Single by Sam Barber

from the album Million Eyes and Restless Mind
- Released: November 30, 2022
- Genre: Country
- Length: 3:19
- Label: Lockeland Springs; Atlantic;
- Songwriter: Sam Barber
- Producer: Joe Becker

Sam Barber singles chronology
| "Ramblin Man" (2022) | "Straight and Narrow" (2022) | "As Time Passes" (2022) |

Music video
- "Straight and Narrow" on YouTube

= Straight and Narrow (song) =

2022 single by Sam Barber

"Straight and Narrow" is a song by American country singer Sam Barber, first released on November 30, 2022, as the lead single from his EP Million Eyes (2023). It became his breakout hit through exposure on the video-sharing app TikTok and also appears on his debut studio album Restless Mind (2024).

==Background==
Sam Barber wrote the song when he was 16 years old. He was trying to write music that "sounded good" to him and did not feel like the song would be important to him at the time. Although he recorded his earliest music from voice memos on his phone, he decided on a higher-quality recording for "Straight and Narrow" and recorded it with a microphone in a bedroom. In November 2022, about a year after being discovered by his managers, Barber released the song. It received little attention until April 2023, after it was used on TikTok.
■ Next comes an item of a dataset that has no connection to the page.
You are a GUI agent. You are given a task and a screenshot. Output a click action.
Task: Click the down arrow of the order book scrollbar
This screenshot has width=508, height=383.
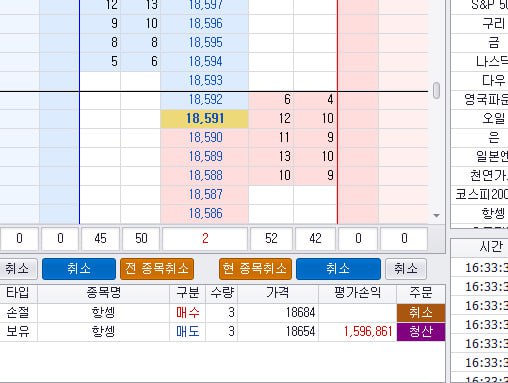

The song subsequently gained traction on the platform and propelled Barber to mainstream popularity.

==Composition==
"Straight and Narrow" is an acoustic guitar-based song with lyrics about persevering through times of adversity.

==Charts==

Chart performance for "Straight and Narrow"
| Chart (2023) | Peak position |
|---|---|
| Australia (ARIA) | 41 |
| Canada (Canadian Hot 100) | 53 |
| Ireland (IRMA) | 29 |
| US Bubbling Under Hot 100 Singles (Billboard) | 14 |
| US Hot Country Songs (Billboard) | 33 |
| US Hot Rock & Alternative Songs (Billboard) | 13 |

==Certifications==

| Region | Certification | Certified units/sales |
| Australia (ARIA) | 2× Platinum | 140,000^{‡} |
| Canada (Music Canada) | 3× Platinum | 240,000^{‡} |
| United Kingdom (BPI) | Gold | 400,000^{‡} |
| United States (RIAA) | 2× Platinum | 2,000,000^{‡} |
^{‡} Sales+streaming figures based on certification alone.